Beginning with the line where "Tap the grey link preview title bar" appears, restate each line word for word until the data ends. Pictures do not go in.
SOURCE DATA START
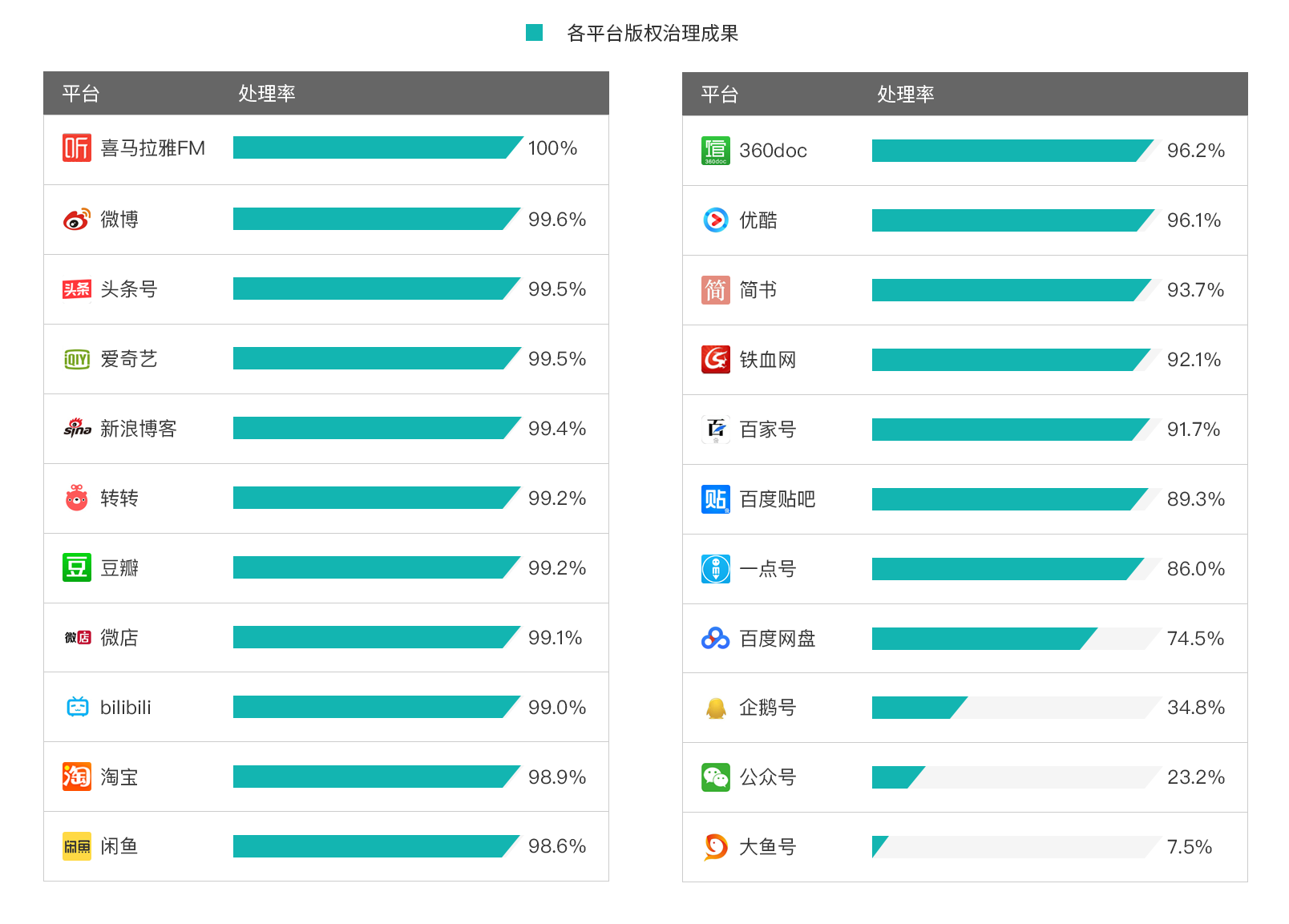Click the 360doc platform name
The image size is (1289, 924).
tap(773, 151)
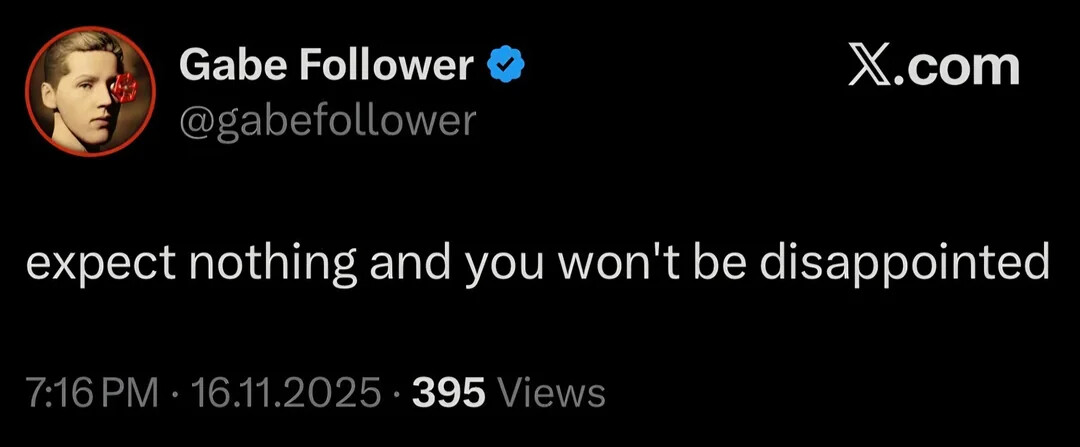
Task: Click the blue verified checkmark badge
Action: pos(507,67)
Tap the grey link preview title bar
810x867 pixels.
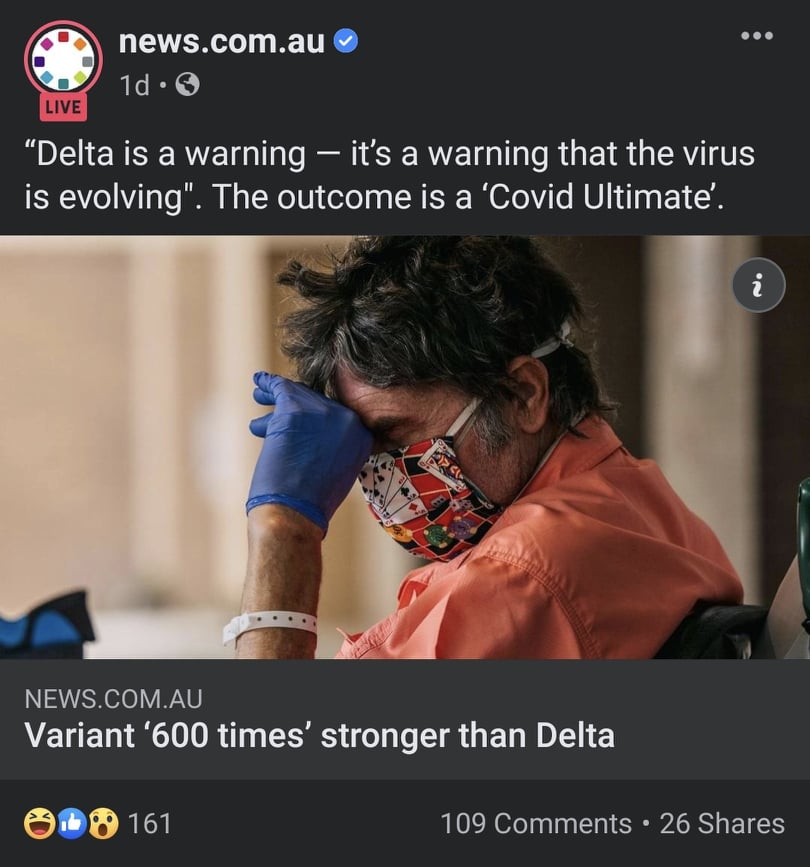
SOURCE DATA END
PROBLEM SOLUTION ▸
Tap the grey link preview title bar
810x867 pixels.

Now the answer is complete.